Der Tod beendet Holtermanns Karriere als Politiker abrupt nach zweieinhalb Jahren. Am 29. April 1885, seinem 47. Geburtstag, stirbt Holtermann auf seinem Anwesen in Sydney an Leberkrebs. Bald nach seinem Tod wird das Holtermann-Imperium in Stücke geschlagen.
1951 werden 3500 Glasnegative in einem Gartenhaus in Sydney wiedergefunden
Was damals mit dem riesigen Fotoarchiv Holtermanns geschieht, ist unklar. Lange gilt es als verschollen. Dann aber werden 1951 in einem Gartenhaus in Sydney 3500 von Merlin und Bayliss angefertigte Glasnegative wiederentdeckt. Der einzigartige Bilderschatz ist seit 2013 Teil des UNESCO-Weltkulturerbes und wird in der Nationalbibliothek von New South Wales aufbewahrt.
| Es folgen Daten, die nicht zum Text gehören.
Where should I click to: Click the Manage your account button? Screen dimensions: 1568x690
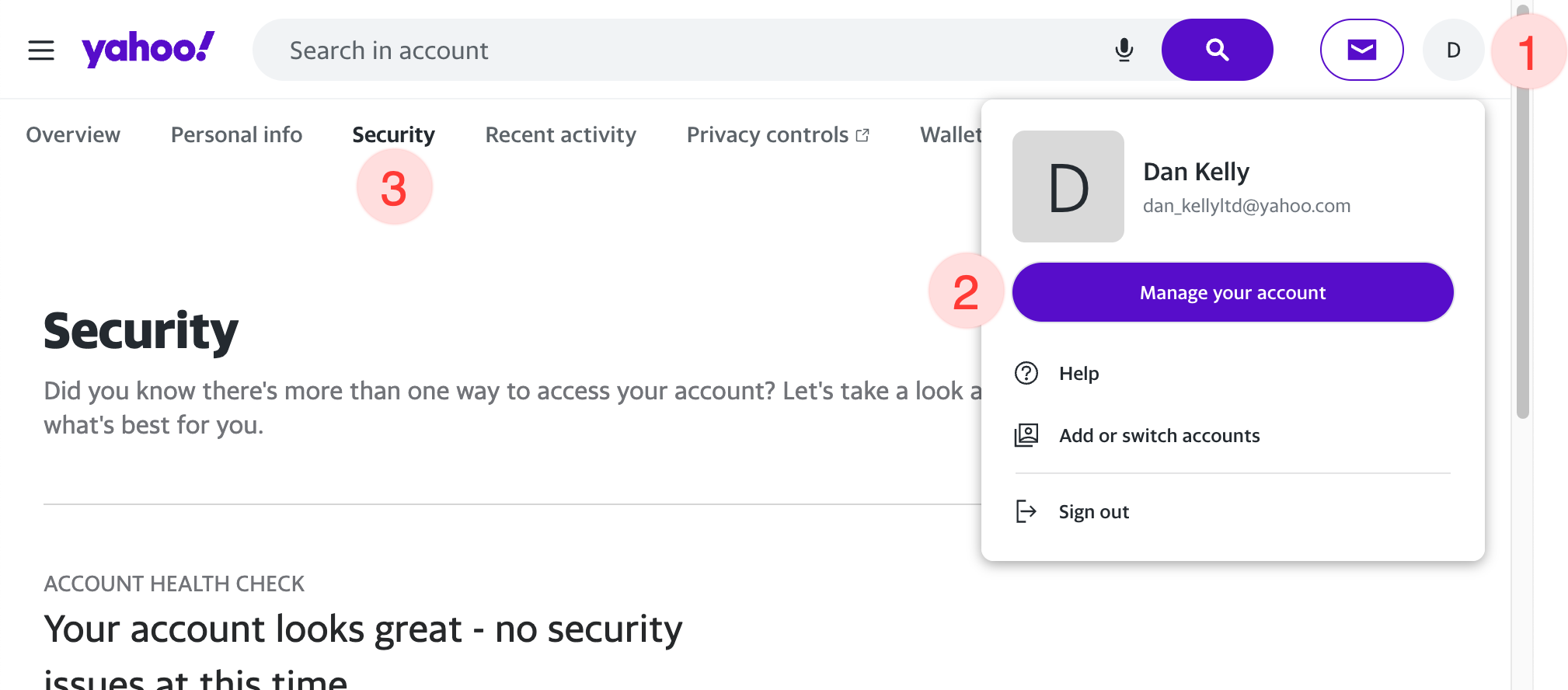pos(1232,293)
Die Bilder sind von einer unfassbar guten Qualität und so scharf, dass der Betrachter den Menschen darauf direkt in die Augen sehen kann. Besonders eindrucksvoll sind die Aufnahmen aus den Goldgräberstädten. Man kann ihn fast riechen: den Schweiß der Minenarbeiter. Auf den Straßen herrscht wildes Treiben. Die Kutschen stecken so tief in Schlammlöchern, dass es den Pferden kaum gelingt, sie rauszuziehen. Furchtbar ärmlich wirken die Hütten und Zelte, in denen die Menschen leben. Die Frauen und Kinder, die für die Fotografen posieren, wirken ernst, abgearbeitet, desillusioniert. Hätten wir uns dieses Abenteuer doch erspart und wären in der Heimat geblieben. Das wird wohl so mancher von ihnen gerade denken.
So viel Glück wie Bernhard Holtermann haben eben nur die wenigsten.